Activity =
Where a line has odd spacing or punctuation, keep it; transcribe all the entries exactly.

[Saved data entries]
■ ■ ■ ■ ■ ■ ■
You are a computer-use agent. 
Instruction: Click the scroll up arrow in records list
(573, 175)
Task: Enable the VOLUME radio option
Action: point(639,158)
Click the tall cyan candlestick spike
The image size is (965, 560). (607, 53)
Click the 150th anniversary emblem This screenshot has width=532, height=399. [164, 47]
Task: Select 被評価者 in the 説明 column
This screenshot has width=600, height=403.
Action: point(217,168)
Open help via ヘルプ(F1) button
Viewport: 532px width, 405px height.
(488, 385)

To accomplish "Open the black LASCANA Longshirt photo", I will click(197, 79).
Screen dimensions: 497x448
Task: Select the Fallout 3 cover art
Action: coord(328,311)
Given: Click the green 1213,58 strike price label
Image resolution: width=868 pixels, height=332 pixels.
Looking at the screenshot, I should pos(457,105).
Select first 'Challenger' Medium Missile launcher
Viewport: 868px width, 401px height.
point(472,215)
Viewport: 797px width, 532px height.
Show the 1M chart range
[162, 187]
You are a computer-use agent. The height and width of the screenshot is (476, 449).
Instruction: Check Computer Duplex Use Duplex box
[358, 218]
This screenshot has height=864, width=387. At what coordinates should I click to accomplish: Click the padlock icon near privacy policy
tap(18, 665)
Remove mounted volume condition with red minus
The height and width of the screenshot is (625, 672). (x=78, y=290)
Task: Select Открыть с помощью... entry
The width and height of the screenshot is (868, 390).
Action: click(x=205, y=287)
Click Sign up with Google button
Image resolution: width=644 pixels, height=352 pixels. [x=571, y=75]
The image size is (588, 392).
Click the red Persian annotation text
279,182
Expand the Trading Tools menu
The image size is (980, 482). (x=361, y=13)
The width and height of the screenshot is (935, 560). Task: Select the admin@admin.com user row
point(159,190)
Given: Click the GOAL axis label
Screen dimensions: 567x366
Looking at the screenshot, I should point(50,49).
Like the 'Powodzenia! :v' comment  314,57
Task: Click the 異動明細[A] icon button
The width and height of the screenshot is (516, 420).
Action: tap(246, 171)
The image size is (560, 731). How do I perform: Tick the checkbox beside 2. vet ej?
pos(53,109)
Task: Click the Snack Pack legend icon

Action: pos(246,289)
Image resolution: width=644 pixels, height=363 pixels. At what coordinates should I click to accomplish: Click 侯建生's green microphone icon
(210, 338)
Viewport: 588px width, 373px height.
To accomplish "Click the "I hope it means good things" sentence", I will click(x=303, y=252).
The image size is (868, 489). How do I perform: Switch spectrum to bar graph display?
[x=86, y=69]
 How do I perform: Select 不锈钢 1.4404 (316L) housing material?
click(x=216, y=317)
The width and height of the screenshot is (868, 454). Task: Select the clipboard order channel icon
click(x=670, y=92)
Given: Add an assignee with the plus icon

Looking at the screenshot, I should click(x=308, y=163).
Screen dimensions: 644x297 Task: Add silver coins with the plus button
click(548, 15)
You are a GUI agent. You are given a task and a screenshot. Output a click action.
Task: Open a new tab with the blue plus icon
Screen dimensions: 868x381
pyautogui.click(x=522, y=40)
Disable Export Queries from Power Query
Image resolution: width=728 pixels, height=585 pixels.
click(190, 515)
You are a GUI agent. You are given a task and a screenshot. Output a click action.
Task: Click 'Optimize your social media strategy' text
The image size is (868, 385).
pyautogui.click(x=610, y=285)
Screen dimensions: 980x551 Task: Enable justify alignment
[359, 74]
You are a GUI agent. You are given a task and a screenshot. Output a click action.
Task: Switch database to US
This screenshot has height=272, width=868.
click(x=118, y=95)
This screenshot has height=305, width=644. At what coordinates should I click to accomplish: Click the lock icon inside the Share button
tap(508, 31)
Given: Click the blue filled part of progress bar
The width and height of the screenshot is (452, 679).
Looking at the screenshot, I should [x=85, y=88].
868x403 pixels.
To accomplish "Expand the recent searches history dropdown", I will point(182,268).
■ ■ ■ ■ ■ ■ ■
Written answer =
You are a computer-use agent. 
Instruction: Click the scroll up arrow in records list
(573, 175)
Task: Enable the VOLUME radio option
Action: point(639,158)
Click the tall cyan candlestick spike
The image size is (965, 560). (607, 53)
Click the 150th anniversary emblem This screenshot has width=532, height=399. [164, 47]
Task: Select 被評価者 in the 説明 column
This screenshot has width=600, height=403.
Action: point(217,168)
Open help via ヘルプ(F1) button
Viewport: 532px width, 405px height.
(488, 385)

To accomplish "Open the black LASCANA Longshirt photo", I will click(197, 79).
Screen dimensions: 497x448
Task: Select the Fallout 3 cover art
Action: coord(328,311)
Given: Click the green 1213,58 strike price label
Image resolution: width=868 pixels, height=332 pixels.
Looking at the screenshot, I should pos(457,105).
Select first 'Challenger' Medium Missile launcher
Viewport: 868px width, 401px height.
point(472,215)
Viewport: 797px width, 532px height.
Show the 1M chart range
[162, 187]
You are a computer-use agent. The height and width of the screenshot is (476, 449).
Instruction: Check Computer Duplex Use Duplex box
[358, 218]
This screenshot has height=864, width=387. At what coordinates should I click to accomplish: Click the padlock icon near privacy policy
tap(18, 665)
Remove mounted volume condition with red minus
The height and width of the screenshot is (625, 672). (x=78, y=290)
Task: Select Открыть с помощью... entry
The width and height of the screenshot is (868, 390).
Action: click(x=205, y=287)
Click Sign up with Google button
Image resolution: width=644 pixels, height=352 pixels. [x=571, y=75]
The image size is (588, 392).
Click the red Persian annotation text
279,182
Expand the Trading Tools menu
The image size is (980, 482). (x=361, y=13)
The width and height of the screenshot is (935, 560). Task: Select the admin@admin.com user row
point(159,190)
Given: Click the GOAL axis label
Screen dimensions: 567x366
Looking at the screenshot, I should point(50,49).
Like the 'Powodzenia! :v' comment  314,57
Task: Click the 異動明細[A] icon button
The width and height of the screenshot is (516, 420).
Action: tap(246, 171)
The image size is (560, 731). How do I perform: Tick the checkbox beside 2. vet ej?
pos(53,109)
Task: Click the Snack Pack legend icon

Action: pos(246,289)
Image resolution: width=644 pixels, height=363 pixels. At what coordinates should I click to accomplish: Click 侯建生's green microphone icon
(210, 338)
Viewport: 588px width, 373px height.
To accomplish "Click the "I hope it means good things" sentence", I will click(x=303, y=252).
The image size is (868, 489). How do I perform: Switch spectrum to bar graph display?
[x=86, y=69]
 How do I perform: Select 不锈钢 1.4404 (316L) housing material?
click(x=216, y=317)
The width and height of the screenshot is (868, 454). Task: Select the clipboard order channel icon
click(x=670, y=92)
Given: Add an assignee with the plus icon

Looking at the screenshot, I should click(x=308, y=163).
Screen dimensions: 644x297 Task: Add silver coins with the plus button
click(548, 15)
You are a GUI agent. You are given a task and a screenshot. Output a click action.
Task: Open a new tab with the blue plus icon
Screen dimensions: 868x381
pyautogui.click(x=522, y=40)
Disable Export Queries from Power Query
Image resolution: width=728 pixels, height=585 pixels.
click(190, 515)
You are a GUI agent. You are given a task and a screenshot. Output a click action.
Task: Click 'Optimize your social media strategy' text
The image size is (868, 385).
pyautogui.click(x=610, y=285)
Screen dimensions: 980x551 Task: Enable justify alignment
[359, 74]
You are a GUI agent. You are given a task and a screenshot. Output a click action.
Task: Switch database to US
This screenshot has height=272, width=868.
click(x=118, y=95)
This screenshot has height=305, width=644. At what coordinates should I click to accomplish: Click the lock icon inside the Share button
tap(508, 31)
Given: Click the blue filled part of progress bar
The width and height of the screenshot is (452, 679).
Looking at the screenshot, I should [x=85, y=88].
868x403 pixels.
To accomplish "Expand the recent searches history dropdown", I will point(182,268).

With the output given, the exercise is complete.